While on the stand for a full day of testimony in the O'Bannon vs. NCAA antitrust trial on Thursday, NCAA President Mark Emmert stuck to the NCAA's definition of amateurism and said that athletes shouldn't be paid to play sports.
In addition to saying that fans would lose interest in college athletics if players were paid, Emmert also contended that players who weren't compensated wouldn't want to play against players that were.
"They want to know everyone is playing by the same rules," Emmert said (via the AP). "They want to know the other teams consist of student-athletes just like them."
As part of the autonomy proposals advocated by the Power Five conferences, the five richest conferences (ACC, Big Ten, Big 12, Pac-12 and SEC) would be able to change cost of attendance for scholarships, academic support guidelines and insurance-related issues. While autonomy for the Power Five has been advocated by many and looks to pass amidst threats of separation from the big conferences, it could lead to the scenario Emmert mentions above.
In theory, the richer schools would be able to pay more to players if athletes were compensated.
Emmert also said a free market type system where players were paid based off ability and where they went to school, continuing themes he's talked about before.
Continuing on that theme, Emmert was asked if amateurism rules were essential to the goal of competitive balance? "Essential,." he said. If the model is "pay for play," he students would choose schools based on payment. And that, Emmert said, would raise the specter of big schools "stockpiling" players and hurting smaller schools.
If schools paid for name, image and licensing, would it affect competitive balance? "I can't see how it wouldn't," Emmert said.
But as we've said time and time again, the free market system is already in play in college sports. Instead of money (that's not under the table) players are compensated with athletic facilities and winning programs tend to attract better players because of their success. Suddenly paying players would not change the balance of power dramatically in college sports.
The current economic model wouldn't work for many schools if they needed to pay players as well. Emmert said he was "confident" schools would have to cut sports if players were paid.

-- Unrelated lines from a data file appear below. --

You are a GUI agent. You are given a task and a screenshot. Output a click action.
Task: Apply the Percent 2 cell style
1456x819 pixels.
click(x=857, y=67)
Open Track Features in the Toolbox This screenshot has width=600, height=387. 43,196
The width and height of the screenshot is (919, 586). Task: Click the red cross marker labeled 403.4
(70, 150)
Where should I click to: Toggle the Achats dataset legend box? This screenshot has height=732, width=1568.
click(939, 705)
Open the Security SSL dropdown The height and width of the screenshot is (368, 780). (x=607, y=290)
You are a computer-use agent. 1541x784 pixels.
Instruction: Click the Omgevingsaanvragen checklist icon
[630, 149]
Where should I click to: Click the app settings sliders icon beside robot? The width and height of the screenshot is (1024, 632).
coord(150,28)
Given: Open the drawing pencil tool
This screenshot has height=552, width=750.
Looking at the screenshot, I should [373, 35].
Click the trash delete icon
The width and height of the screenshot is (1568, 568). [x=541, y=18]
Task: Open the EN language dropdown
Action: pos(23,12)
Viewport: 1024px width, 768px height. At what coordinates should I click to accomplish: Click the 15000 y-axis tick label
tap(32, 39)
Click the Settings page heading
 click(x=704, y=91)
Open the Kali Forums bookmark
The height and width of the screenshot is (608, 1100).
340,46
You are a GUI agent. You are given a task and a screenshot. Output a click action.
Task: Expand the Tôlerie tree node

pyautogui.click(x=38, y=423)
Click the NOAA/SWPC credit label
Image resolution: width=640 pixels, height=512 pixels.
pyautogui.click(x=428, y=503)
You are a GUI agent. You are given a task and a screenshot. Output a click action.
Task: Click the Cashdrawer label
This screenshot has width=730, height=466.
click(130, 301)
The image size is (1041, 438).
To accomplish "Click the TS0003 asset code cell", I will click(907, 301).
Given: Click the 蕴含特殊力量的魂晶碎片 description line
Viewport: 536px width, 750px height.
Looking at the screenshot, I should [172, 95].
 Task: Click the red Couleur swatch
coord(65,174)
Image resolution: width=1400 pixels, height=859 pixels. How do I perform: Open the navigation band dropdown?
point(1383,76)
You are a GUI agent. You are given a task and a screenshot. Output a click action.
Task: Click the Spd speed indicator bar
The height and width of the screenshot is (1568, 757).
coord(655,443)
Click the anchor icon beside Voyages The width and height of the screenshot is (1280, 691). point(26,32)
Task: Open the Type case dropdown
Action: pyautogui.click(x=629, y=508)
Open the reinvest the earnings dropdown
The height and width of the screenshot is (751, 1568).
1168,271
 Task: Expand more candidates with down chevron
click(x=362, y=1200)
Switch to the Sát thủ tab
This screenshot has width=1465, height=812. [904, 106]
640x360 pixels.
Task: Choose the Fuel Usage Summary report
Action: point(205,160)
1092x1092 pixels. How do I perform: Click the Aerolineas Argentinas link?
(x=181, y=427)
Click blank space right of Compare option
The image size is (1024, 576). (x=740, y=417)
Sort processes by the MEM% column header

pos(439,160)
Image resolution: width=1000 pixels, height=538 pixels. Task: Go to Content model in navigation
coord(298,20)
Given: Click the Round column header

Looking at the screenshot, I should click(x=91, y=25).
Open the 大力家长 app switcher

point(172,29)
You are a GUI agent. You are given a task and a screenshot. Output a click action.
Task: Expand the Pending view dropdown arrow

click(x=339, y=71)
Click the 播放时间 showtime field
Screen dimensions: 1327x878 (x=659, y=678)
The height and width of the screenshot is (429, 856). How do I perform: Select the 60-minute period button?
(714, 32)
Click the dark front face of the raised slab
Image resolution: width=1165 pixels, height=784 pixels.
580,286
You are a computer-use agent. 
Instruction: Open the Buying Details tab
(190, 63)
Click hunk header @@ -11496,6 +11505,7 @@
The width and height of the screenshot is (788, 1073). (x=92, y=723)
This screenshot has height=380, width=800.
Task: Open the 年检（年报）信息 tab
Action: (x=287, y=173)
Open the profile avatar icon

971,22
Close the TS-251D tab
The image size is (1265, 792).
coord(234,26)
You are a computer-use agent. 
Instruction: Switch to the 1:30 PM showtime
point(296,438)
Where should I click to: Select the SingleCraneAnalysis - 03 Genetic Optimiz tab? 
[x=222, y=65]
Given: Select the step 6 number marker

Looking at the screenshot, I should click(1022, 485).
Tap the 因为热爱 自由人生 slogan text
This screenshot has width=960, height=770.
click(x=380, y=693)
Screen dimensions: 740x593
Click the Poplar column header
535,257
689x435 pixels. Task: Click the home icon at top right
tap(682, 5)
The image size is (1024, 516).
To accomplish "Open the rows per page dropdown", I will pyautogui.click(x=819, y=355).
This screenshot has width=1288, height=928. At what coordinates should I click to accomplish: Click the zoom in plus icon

He also rejected an idea pitched by the plaintiffs that would give each player equal shares based off the number of years played at a school and paid out when the player is done with his or her college playing career.
''It's still the same,'' Emmert said. ''It's pay for playing, regardless of whether it's paid today or paid tomorrow.''
Emmert's time on the stand will go on. His cross-examination period went so long on Thursday that his testimony will continue on Friday.